Hi team, this is a question from a customer:
When modeling with Japanese text features, the "language" used to be set to "english" by default. However, when I recently performed modeling using the same data, the setting was changed to "language=japanese". It has been basically set to "language=english" by default until now, but from now on, if I input Japanese, will it automatically be set to "language=japanese"?
I was able to reproduce this event with my data. The model created on July 19, 2022 had
language=english, but when I created a model today with the same settings, it had
language=japanese. Is this a setting that was updated when the default was changed from "Word N-Gram" to "Char N-Gram"?
Before, for every dataset we showed "english", which is incorrect. Now after NLP Heuristics Improvements, we dynamically detect and set the dataset's language.
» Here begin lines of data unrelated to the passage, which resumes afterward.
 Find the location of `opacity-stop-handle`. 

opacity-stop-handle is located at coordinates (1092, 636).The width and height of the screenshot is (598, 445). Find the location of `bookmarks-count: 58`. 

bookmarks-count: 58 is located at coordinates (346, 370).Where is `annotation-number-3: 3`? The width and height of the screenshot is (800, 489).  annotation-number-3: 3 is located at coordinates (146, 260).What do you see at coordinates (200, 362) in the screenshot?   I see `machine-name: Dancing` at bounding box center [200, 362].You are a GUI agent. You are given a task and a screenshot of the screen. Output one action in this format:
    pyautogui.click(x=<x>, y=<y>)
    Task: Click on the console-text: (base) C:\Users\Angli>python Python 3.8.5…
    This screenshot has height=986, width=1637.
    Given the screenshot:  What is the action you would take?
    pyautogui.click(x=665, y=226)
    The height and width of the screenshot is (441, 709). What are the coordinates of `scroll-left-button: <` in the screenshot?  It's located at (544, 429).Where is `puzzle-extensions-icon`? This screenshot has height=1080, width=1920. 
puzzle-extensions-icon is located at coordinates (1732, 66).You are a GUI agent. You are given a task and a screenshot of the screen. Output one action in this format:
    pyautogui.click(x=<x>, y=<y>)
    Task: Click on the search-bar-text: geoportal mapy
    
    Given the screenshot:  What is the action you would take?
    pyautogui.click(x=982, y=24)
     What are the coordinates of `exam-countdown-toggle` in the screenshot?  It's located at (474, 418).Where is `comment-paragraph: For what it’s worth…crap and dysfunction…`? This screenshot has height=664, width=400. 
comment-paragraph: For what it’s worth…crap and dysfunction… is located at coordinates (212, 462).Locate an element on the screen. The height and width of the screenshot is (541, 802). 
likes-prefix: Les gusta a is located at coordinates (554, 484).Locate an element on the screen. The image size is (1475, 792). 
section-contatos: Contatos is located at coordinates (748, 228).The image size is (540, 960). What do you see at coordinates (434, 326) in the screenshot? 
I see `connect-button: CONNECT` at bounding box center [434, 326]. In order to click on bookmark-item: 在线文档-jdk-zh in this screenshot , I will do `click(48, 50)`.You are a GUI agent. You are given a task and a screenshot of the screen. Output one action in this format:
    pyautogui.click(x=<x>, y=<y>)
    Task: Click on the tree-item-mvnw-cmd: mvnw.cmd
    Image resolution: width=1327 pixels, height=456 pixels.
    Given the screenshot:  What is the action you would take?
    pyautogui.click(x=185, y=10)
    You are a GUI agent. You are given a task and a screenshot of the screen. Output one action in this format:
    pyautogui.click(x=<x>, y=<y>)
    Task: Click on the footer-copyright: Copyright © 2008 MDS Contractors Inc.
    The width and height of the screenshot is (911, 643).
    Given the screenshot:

Additionally, we found that char-grams for Japanese datasets perform better than word-grams, thus we switched to char-grams for better speed & accuracy. But to keep Text AI Word Cloud Insights in a good shape, we also train 1 word-gram based blueprint so you can inspect both char & word-gram WCs.
Let me know if you have more questions, happy to help!
Robot 2, thank you for the comment. I will tell the customer that NLP has improved and language is now properly set. I was also able to confirm that the word-gram based BP model was created as you mentioned. Thanks!